What is asked |
a. Rewrite the passage of the Garstang Road flood scheme article between "In the PR19" and "and fast-tracked project.", inclusive, with "incentive" changed to "reward".
b. Name every author credited on the Garstang Road flood scheme article.

Extract to read |
==============================
Flood alleviation scheme to prevent flooding of hotel, public house and bed & breakfast properties in Bilsbarrow, Preston
By: Mark Walker, Michael Harbon and John Westerell
Published: November 17, 2021
High Frequency Risk Reduction: Garstang Road (2021)
Aerial view of site, showing tunnel launch and reception pit layout - Courtesy of United Utilities and Advance-plus

In the PR19 agreement, water companies were encouraged to provide resolution to long-standing flooding problems being experienced by customers - but allowed a less prescriptive approach on the actual projects defined in the Water Company’s (WCo’s) Price Review submission. This new process allowed WCo’s a degree of discretion on the number and frequency of flooding areas to be addressed in the AMP7 period and provided an incentive in resolving flooded areas based on when in the AMP they were delivered. This article provides a technical and engineering focussed precis of one of United Utilities’ early start ‘High Frequency Risk Reduction’ (HFFR) projects located at Garstang Road, Bilsborrow, and the factors that were considered in delivering this relatively complex and fast-tracked project.
==============================
Dataset rows |

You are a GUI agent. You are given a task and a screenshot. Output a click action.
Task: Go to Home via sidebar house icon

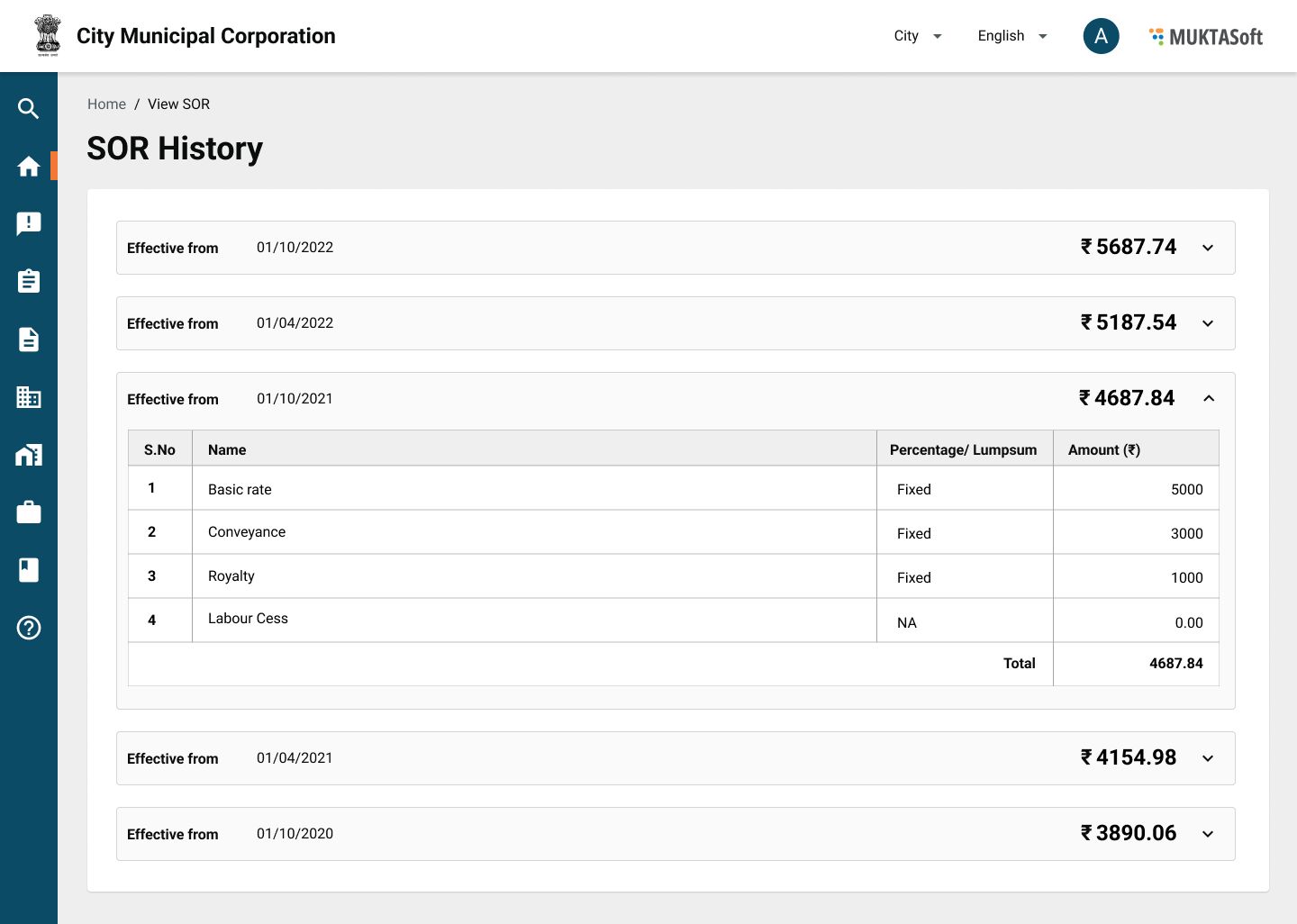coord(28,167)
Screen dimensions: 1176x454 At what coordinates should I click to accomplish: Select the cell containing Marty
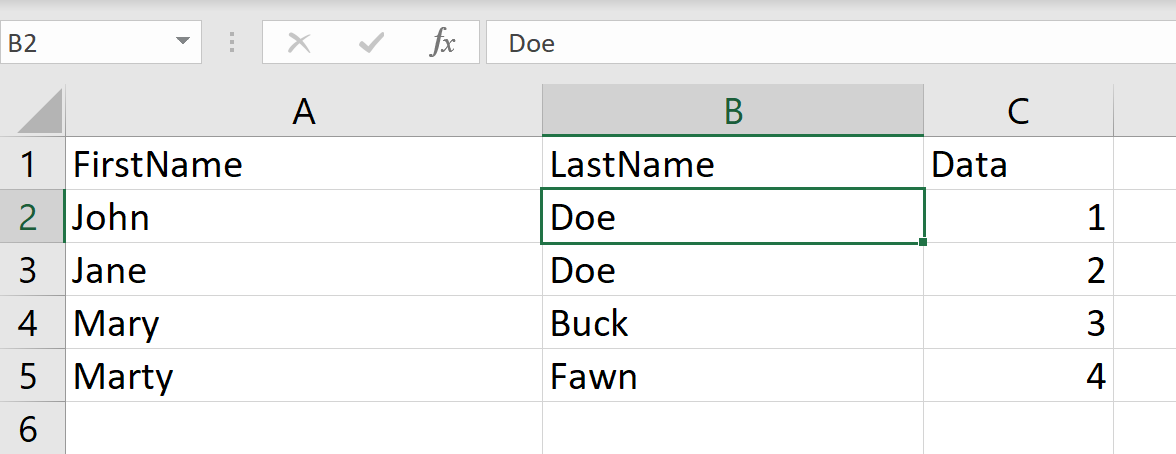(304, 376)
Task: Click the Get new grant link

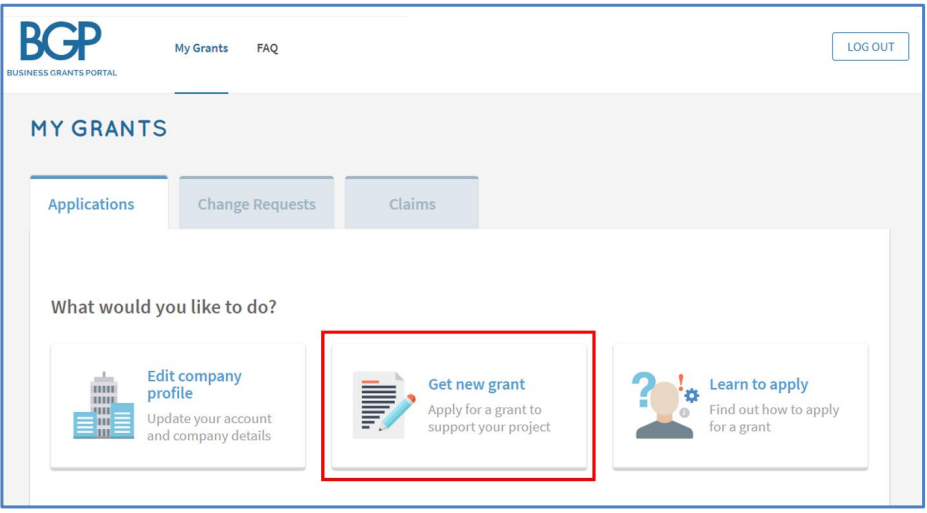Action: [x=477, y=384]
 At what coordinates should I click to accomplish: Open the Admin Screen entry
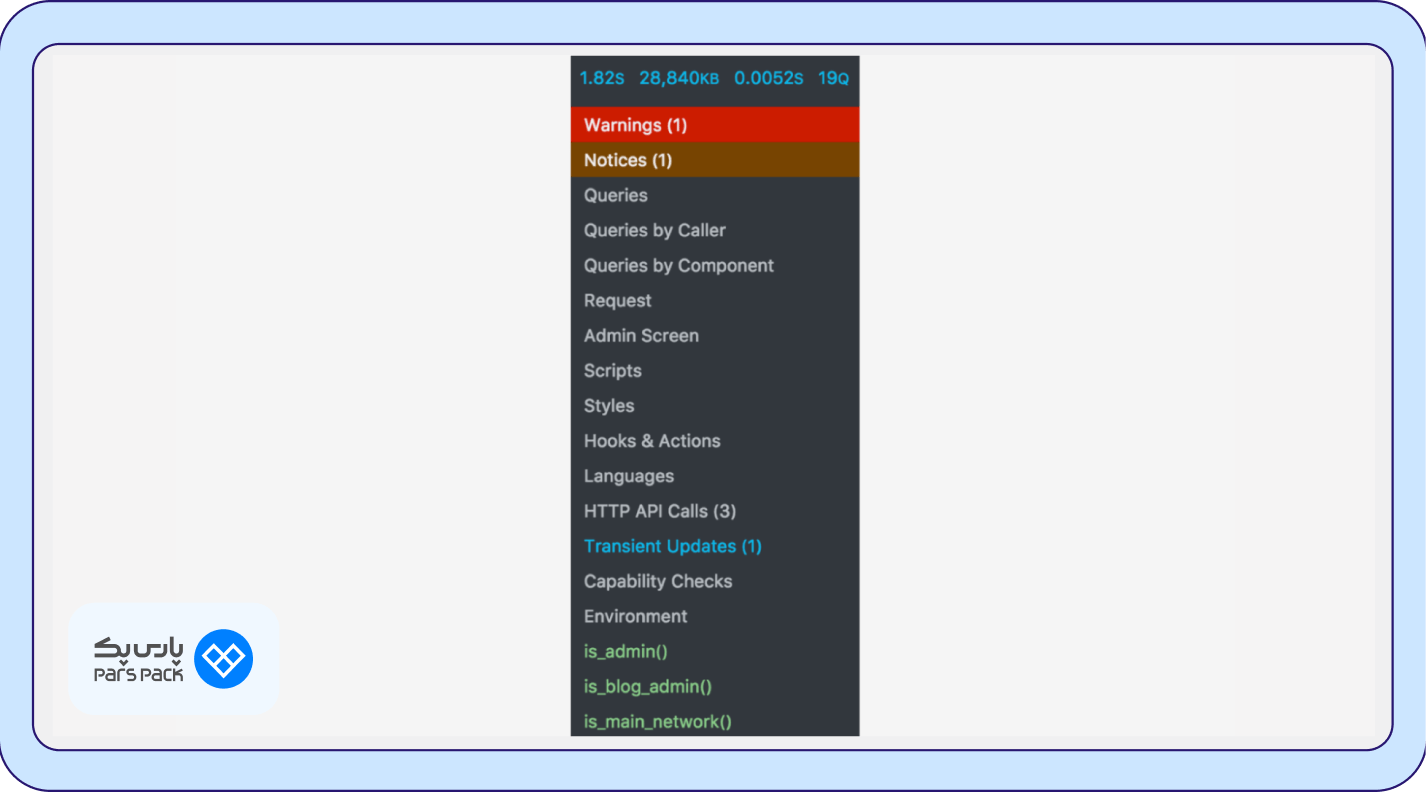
==============================
Full answers |
a.
In the PR19 agreement, water companies were encouraged to provide resolution to long-standing flooding problems being experienced by customers - but allowed a less prescriptive approach on the actual projects defined in the Water Company’s (WCo’s) Price Review submission. This new process allowed WCo’s a degree of discretion on the number and frequency of flooding areas to be addressed in the AMP7 period and provided an reward in resolving flooded areas based on when in the AMP they were delivered. This article provides a technical and engineering focussed precis of one of United Utilities’ early start ‘High Frequency Risk Reduction’ (HFFR) projects located at Garstang Road, Bilsborrow, and the factors that were considered in delivering this relatively complex and fast-tracked project.

b. Mark Walker, Michael Harbon, John Westerell